• _SUPPLIED RECORDS_:
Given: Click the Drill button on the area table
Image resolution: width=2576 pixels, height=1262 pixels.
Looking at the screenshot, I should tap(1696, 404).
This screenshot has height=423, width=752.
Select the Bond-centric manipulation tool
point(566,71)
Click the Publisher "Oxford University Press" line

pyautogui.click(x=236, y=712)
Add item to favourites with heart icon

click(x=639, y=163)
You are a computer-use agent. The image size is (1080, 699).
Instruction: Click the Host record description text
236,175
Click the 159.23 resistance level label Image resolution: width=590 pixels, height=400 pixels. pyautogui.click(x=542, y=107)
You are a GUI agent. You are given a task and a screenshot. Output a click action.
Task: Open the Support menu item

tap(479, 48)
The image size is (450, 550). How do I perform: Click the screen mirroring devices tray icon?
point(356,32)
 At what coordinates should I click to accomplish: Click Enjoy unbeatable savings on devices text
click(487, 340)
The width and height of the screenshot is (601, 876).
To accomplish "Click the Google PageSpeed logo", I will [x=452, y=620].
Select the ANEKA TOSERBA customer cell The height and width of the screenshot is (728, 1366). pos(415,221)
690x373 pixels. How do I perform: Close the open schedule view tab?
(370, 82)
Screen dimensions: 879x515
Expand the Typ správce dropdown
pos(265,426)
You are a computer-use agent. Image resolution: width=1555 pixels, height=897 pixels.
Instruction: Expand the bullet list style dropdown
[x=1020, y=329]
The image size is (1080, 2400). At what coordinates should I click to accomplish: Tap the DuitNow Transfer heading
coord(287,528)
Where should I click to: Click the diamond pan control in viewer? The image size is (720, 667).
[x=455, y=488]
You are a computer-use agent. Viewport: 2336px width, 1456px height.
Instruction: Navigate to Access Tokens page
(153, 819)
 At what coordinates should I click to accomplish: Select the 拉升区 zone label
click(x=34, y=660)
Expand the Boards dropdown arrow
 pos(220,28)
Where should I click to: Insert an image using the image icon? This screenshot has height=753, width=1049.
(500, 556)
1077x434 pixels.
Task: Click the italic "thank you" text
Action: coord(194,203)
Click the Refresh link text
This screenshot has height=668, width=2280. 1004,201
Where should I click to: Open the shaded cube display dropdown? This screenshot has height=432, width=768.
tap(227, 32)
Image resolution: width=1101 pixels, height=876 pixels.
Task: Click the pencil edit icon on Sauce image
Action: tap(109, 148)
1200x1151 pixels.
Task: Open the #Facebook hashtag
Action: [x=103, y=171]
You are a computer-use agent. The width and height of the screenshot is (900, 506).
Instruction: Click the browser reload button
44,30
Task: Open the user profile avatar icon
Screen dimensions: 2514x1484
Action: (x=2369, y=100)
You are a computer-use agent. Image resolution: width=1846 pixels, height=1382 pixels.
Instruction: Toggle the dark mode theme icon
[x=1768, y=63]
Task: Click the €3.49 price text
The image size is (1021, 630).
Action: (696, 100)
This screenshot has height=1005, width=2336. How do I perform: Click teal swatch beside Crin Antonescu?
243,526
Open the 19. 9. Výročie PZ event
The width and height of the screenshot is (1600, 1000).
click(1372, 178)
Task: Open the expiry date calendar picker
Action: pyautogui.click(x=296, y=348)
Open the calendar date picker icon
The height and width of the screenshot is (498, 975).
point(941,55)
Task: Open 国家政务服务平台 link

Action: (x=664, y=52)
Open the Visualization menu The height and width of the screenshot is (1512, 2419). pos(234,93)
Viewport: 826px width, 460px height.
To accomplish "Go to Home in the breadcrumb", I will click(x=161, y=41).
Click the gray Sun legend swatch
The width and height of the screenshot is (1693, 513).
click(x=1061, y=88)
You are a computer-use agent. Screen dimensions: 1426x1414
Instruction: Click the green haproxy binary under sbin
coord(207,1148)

• _TASK_: Revise the entries from the line containing "Task: Click the €3.49 price text" through the end of the entries, replacing "breadcrumb" with "navigation bar" and changing nothing else. Return only those lines.

• _FULL OUTPUT_:
Task: Click the €3.49 price text
The image size is (1021, 630).
Action: (696, 100)
This screenshot has height=1005, width=2336. How do I perform: Click teal swatch beside Crin Antonescu?
243,526
Open the 19. 9. Výročie PZ event
The width and height of the screenshot is (1600, 1000).
click(1372, 178)
Task: Open the expiry date calendar picker
Action: pyautogui.click(x=296, y=348)
Open the calendar date picker icon
The height and width of the screenshot is (498, 975).
point(941,55)
Task: Open 国家政务服务平台 link

Action: (x=664, y=52)
Open the Visualization menu The height and width of the screenshot is (1512, 2419). pos(234,93)
Viewport: 826px width, 460px height.
To accomplish "Go to Home in the navigation bar", I will click(x=161, y=41).
Click the gray Sun legend swatch
The width and height of the screenshot is (1693, 513).
click(x=1061, y=88)
You are a computer-use agent. Screen dimensions: 1426x1414
Instruction: Click the green haproxy binary under sbin
coord(207,1148)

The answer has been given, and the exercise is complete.